## START Data for the task
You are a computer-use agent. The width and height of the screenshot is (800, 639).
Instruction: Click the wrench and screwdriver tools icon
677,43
## END Data for the task
## START Data for the task
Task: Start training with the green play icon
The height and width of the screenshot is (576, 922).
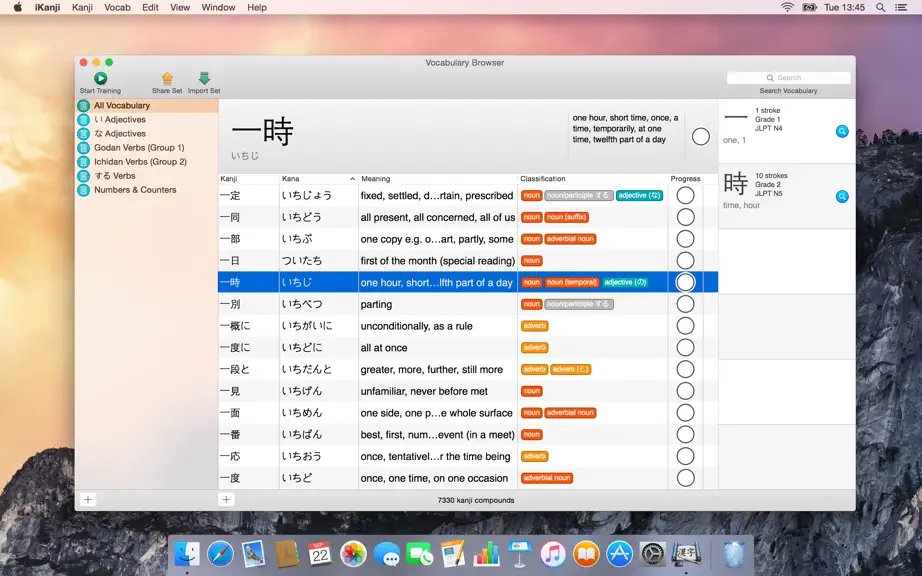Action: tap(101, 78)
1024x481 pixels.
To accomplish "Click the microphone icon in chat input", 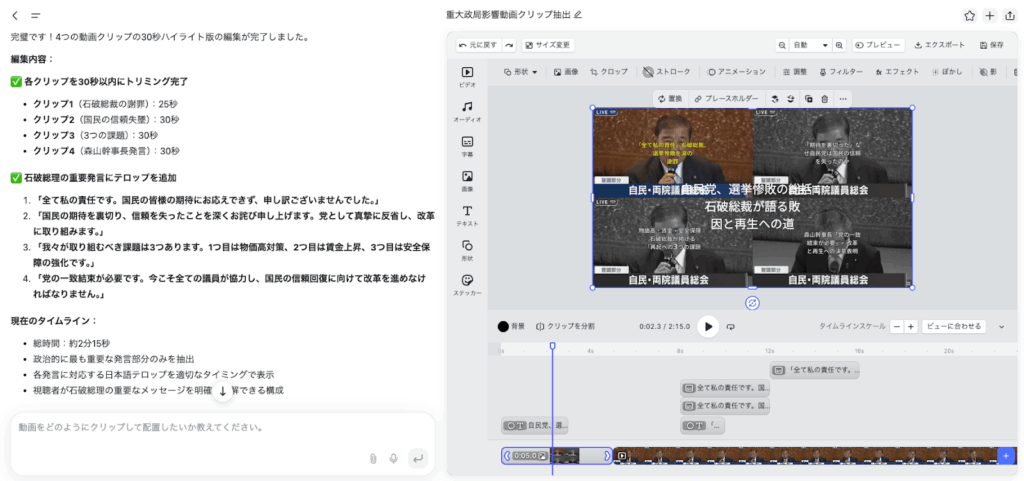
## END Data for the task
Brief> Which lines of the material above contain the word "width"? Locate each one and copy it in full.

Correct response>
You are a computer-use agent. The width and height of the screenshot is (800, 639).
The height and width of the screenshot is (576, 922).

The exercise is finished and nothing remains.